Quanto è bello ed emozionante facebook. Basta utilizzarlo correttamente e lo strumento è da considerare come tale impeccabile. Quest’oggi vi riporto un commento che Alfonso Pascale, il presidente della Rete delle Fattorie Sociali, ha scritto riguardo a una mia nota apparsa appunto sul social network in questione, unitamente alla mia risposta alle sue riflessioni. Scrive Alfonso: “Grazie Luigi. Le due novità apparse di recente nello scenario agroalimentare – e che tu hai prontamente segnalato – riguardano proprio la collaborazione di Gualtiero Marchesi con Mc Donald’s e l’arrivo sui mercati mondiali dell’olio extra vergine d’oliva (prima spremitura) prodotto da Monini in Australia”. (…)

ALFONSO PASCALE

(…) Questi due episodi sono la cartina di tornasole di un cambio di paradigma nell’agroalimentare: nel primo caso, la globalizzazione cessa di essere sinonimo obbligatorio di omologazione dei modelli alimentari; nel secondo, la tipicità di un prodotto non coincide più, staticamente, con un “topos”, come una rendita di posizione e un vantaggio competitivo inespugnabili, ma s’identifica con il “saper fare” che nasce in un luogo ben determinato e, tuttavia, si può esercitare in qualunque altro luogo del pianeta.

E’ un cambio di modello che mette in discussione la visione statica dell’italianità legata esclusivamente ai prodotti e alle culture alimentari (da difendere con marchi collettivi, etichettature, riconoscimenti Unesco e politiche di marketing) e spinge, invece, verso la creazione di un’innovazione sociale intesa come affermazione di idee nuove che tendono a soddisfare bisogni sociali e a creare continuamente mercati fondati sulle relazioni interpersonali.

In tali processi la rivitalizzazione delle tradizioni va sempre condotta con dinamicità e in modo innovativo. E la competitività da perseguire è di tipo cooperativo, dovendo strutturare in modo organizzato bisogni sociali dal lato della domanda a cui far corrispondere un’adeguata capacità di organizzare l’offerta.

LUIGI CARICATO

La strada è faticosa, ma io vorrei che presto si potessero avere anche sul mercato italiano gli alimenti degli altri Paesi come merce libera.

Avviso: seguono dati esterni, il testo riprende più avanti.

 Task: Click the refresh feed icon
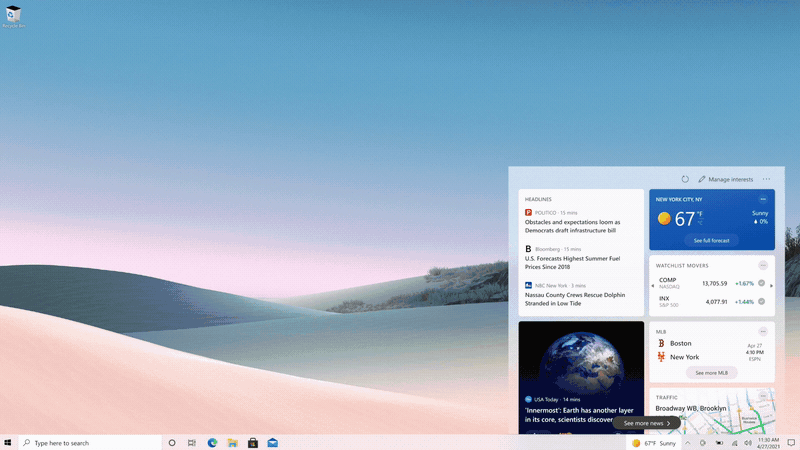pyautogui.click(x=685, y=179)
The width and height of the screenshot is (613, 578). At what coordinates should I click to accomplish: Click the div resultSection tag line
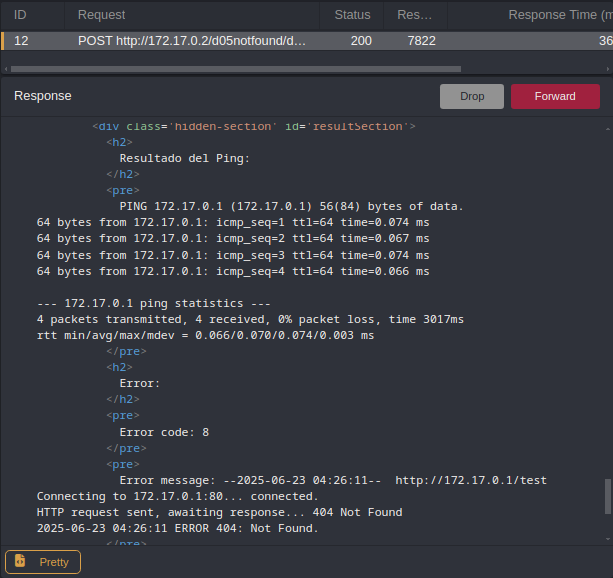click(x=253, y=126)
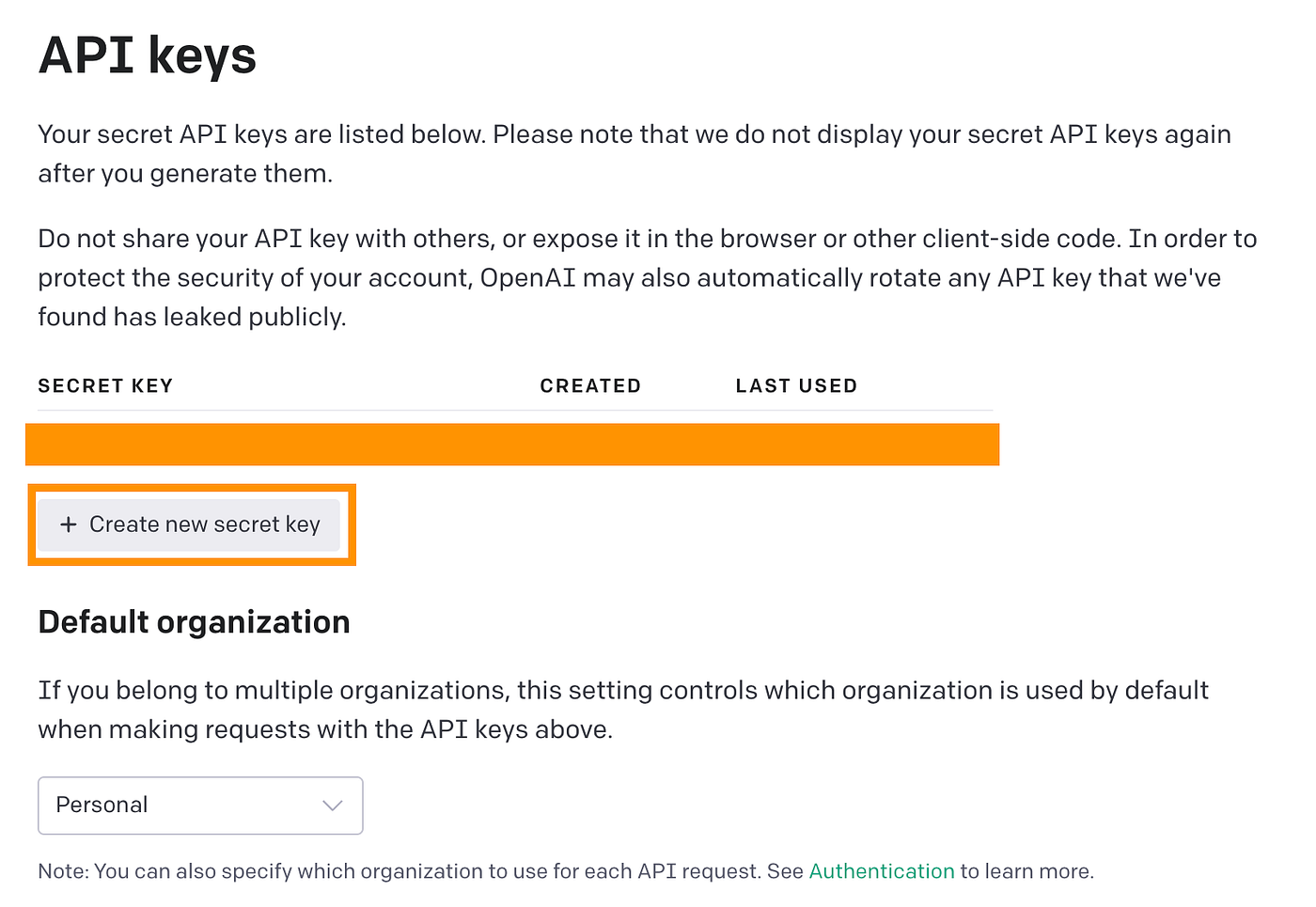Open the Authentication link

881,871
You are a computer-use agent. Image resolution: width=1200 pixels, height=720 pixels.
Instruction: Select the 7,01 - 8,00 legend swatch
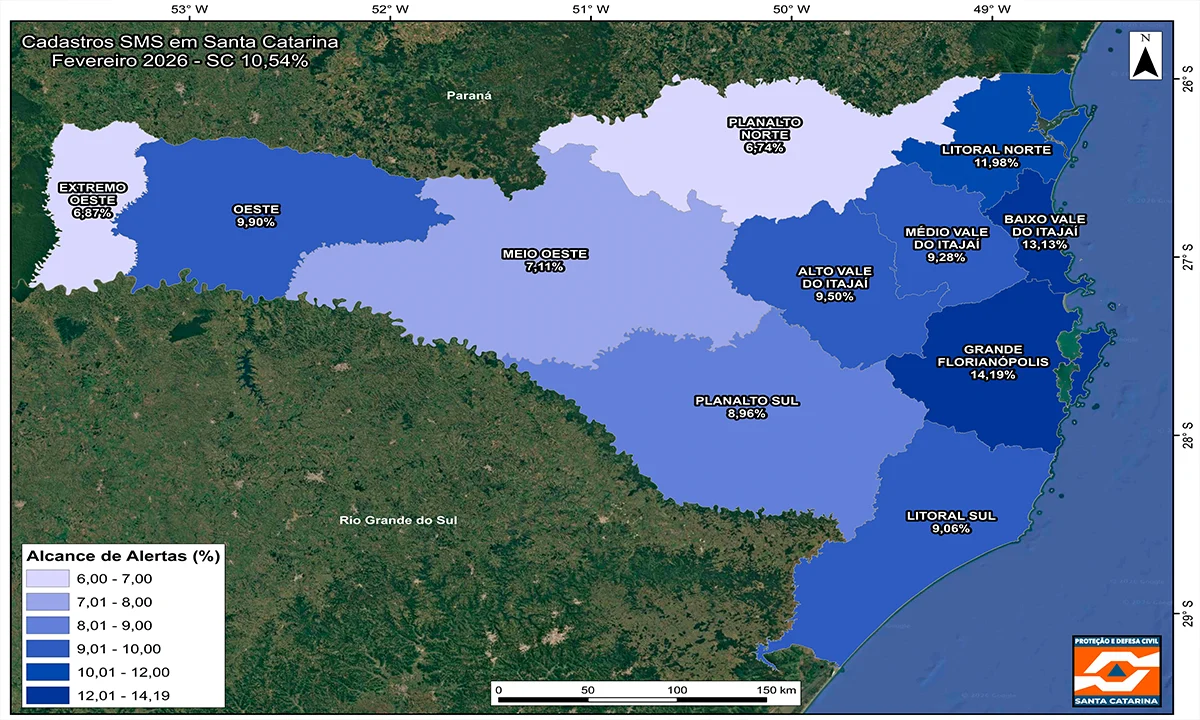(47, 602)
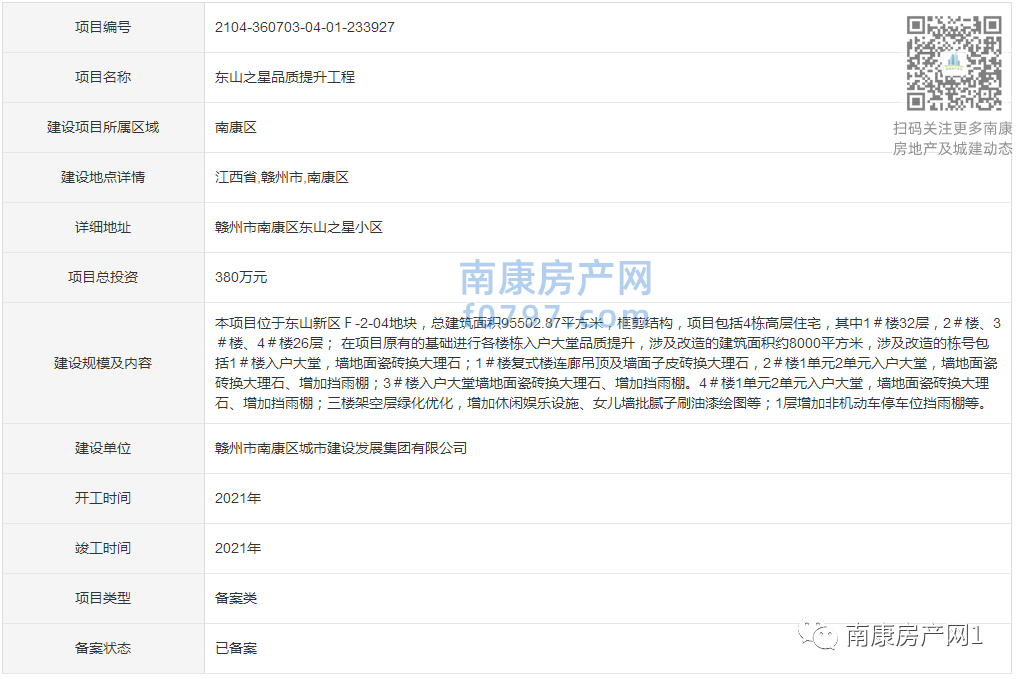Select the 项目编号 row header
1016x679 pixels.
point(102,27)
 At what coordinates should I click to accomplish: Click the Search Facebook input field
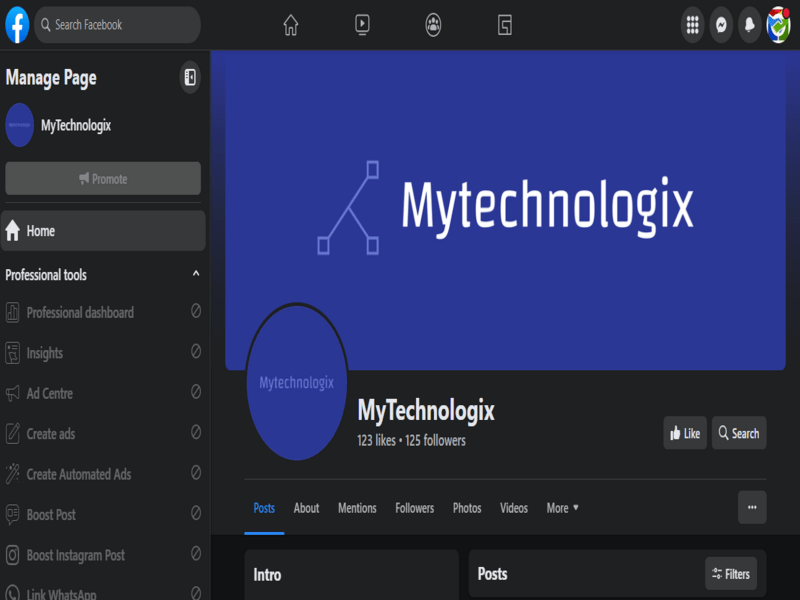[120, 25]
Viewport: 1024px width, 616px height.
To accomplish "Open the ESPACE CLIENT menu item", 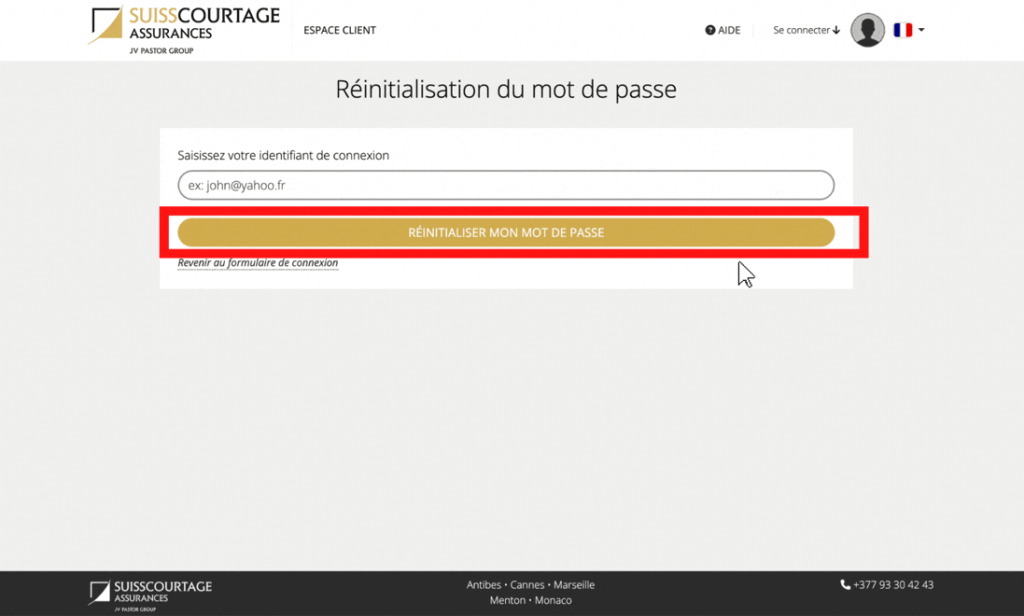I will coord(340,30).
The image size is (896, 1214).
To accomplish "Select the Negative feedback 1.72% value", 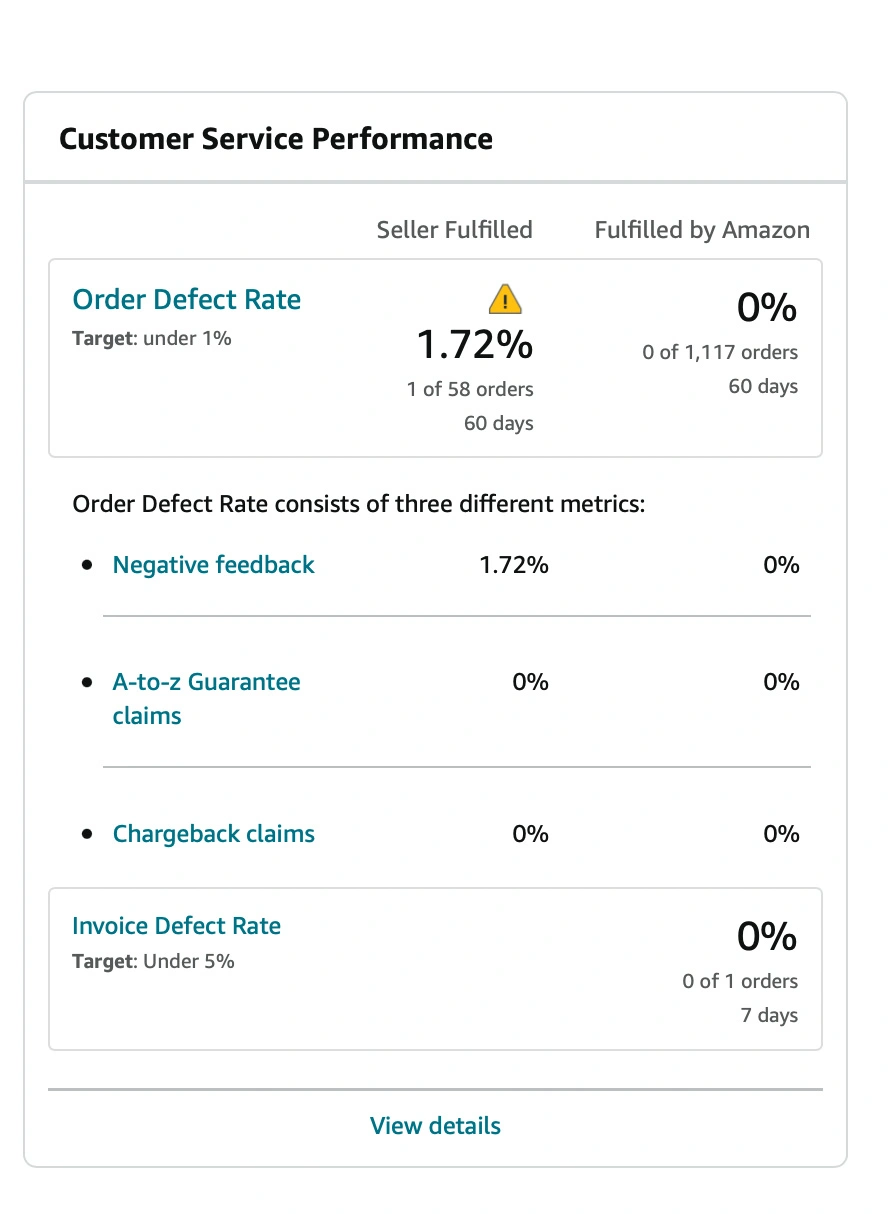I will 515,565.
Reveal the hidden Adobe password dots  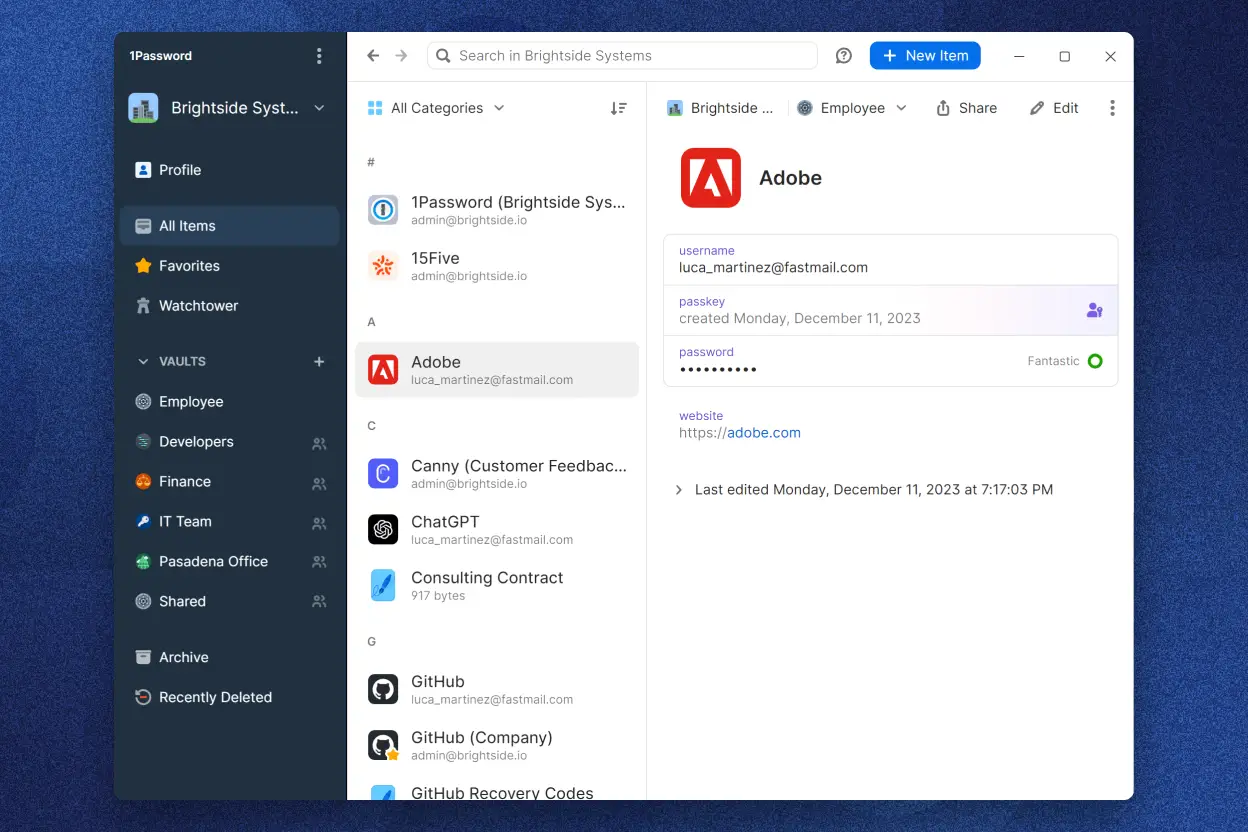click(718, 369)
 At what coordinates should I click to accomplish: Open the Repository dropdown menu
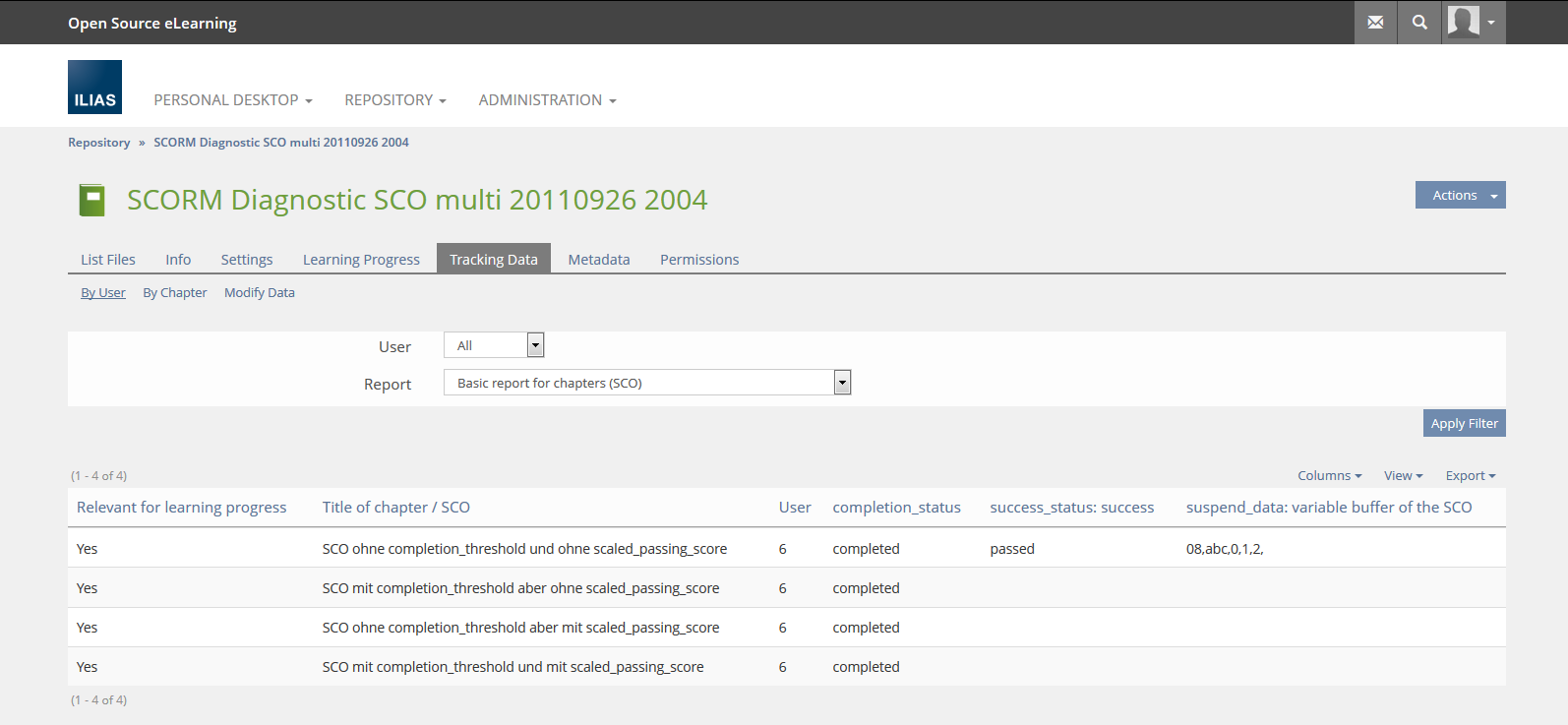[x=394, y=100]
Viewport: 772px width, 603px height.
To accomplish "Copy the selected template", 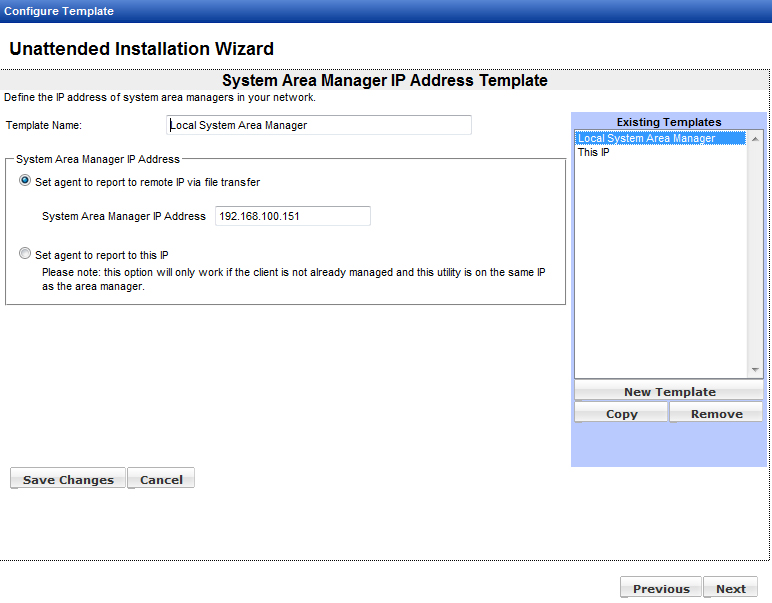I will pos(621,414).
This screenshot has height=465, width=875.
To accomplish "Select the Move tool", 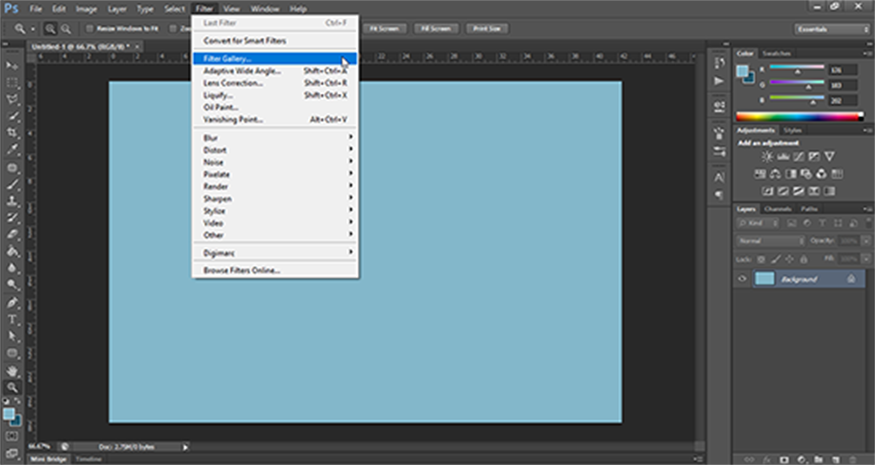I will point(13,65).
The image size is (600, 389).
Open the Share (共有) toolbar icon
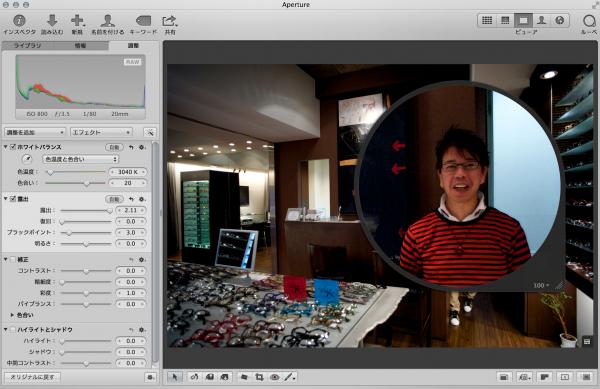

Così come accade con i libri di qualsiasi scrittore. Produrre alimenti è come scrivere un libro, dipingere un quadro, realizzare un film. Dobbiamo essere aperti alla circolarità del sapere, così come alla circolarità del cibo.

Il territorio si difende bene dalle attività speculative di alcune società o di alcuni singoli individui attenti solo al profitto, solo nel momento in cui tutti i territori del mondo potranno disporre di un proprio spazio di visibilità e operatività.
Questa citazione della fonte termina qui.